Friday, September 1, at 7pm “The Bail Trap” | Running time: 34 minutes | Post-screening Q&A with Geri Silva of Fair Chance Project at the Skid Row History Museum and Archive, 250 S. Broadway, Los Angeles, CA 90012.
Money bail is one of the main feeders of mass incarceration in the UnitedStates; yet it is something most Americans know very little about. Brave New Films has produced “The Bail Trap” series to change that. The money bail system is broken. Private companies make exorbitant profits by scavenging off of communities (primarily of color) living in poverty. Low-income Americans sit in jails for days, months, and even years for minor infractions simply because they can’t afford to pay high bond amounts. The reality is that 70 percent of people are in jail for one simple reason: being too poor. The videos in this series reveal how little most of us know about the reality of our bail system and how it affects everyday people even when they haven’t been convicted of a crime.

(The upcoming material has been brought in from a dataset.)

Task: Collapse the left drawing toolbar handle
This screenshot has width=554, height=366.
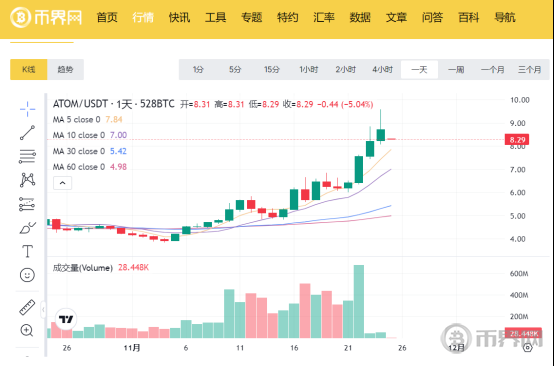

Post-screening Q&A with Geri Silva of Fair Chance Project
About Fair Chance Project
Fair Chance Project represents a movement led by liberated lifers (formerly incarcerated men and women), prisoners and loved ones of term to life prisoners organized around the demand for just sentencing laws and fair parole practices. Additionally, the group integrates formerly incarcerated men and women back into society enabling them to “give back and to help build strong, self-sustaining communities”.
Free movie screenings, free popcorn, free coffee & free conversation. Every 1st and 3rd Friday of the month, we screen movies about issues that are important to our Skid Row and downtown community at the #skidrowmuseum.
About Los Angeles Poverty Department
Currently celebrating its 32nd year, Los Angeles Poverty Department was the first ongoing arts initiative on Skid Row. LAPD creates performances and multidisciplinary artworks that connect the experience of people living in poverty to the social forces that shape their lives and communities. LAPD’s works express the realities, hopes, dreams, and rights of people who live and work in L.A.’s Skid Row. LAPD has created projects with communities throughout the US and in The Netherlands, France, Belgium, and Bolivia. LAPD’s Skid Row History Museum and Archive project is supported with funding from the Surdna Foundation.
About Skid Row History Museum and Archive
The Skid Row History Museum & Archive operates as an archive, exhibition, and performance and meeting space curated by LAPD. It foregrounds the distinctive artistic and historical consciousness of Skid Row, a 40-year-old social experiment. The Skid Row History Museum & Archive functions as a means for exploring the mechanics of displacement in an age of immense income inequality, by mining a neighborhood’s activist history and amplifying effective community strategies. Exhibitions focus on grassroots strategies that have preserved the neighborhood from successive threats of gentrification and displacement, to be studied for current adaptation and use.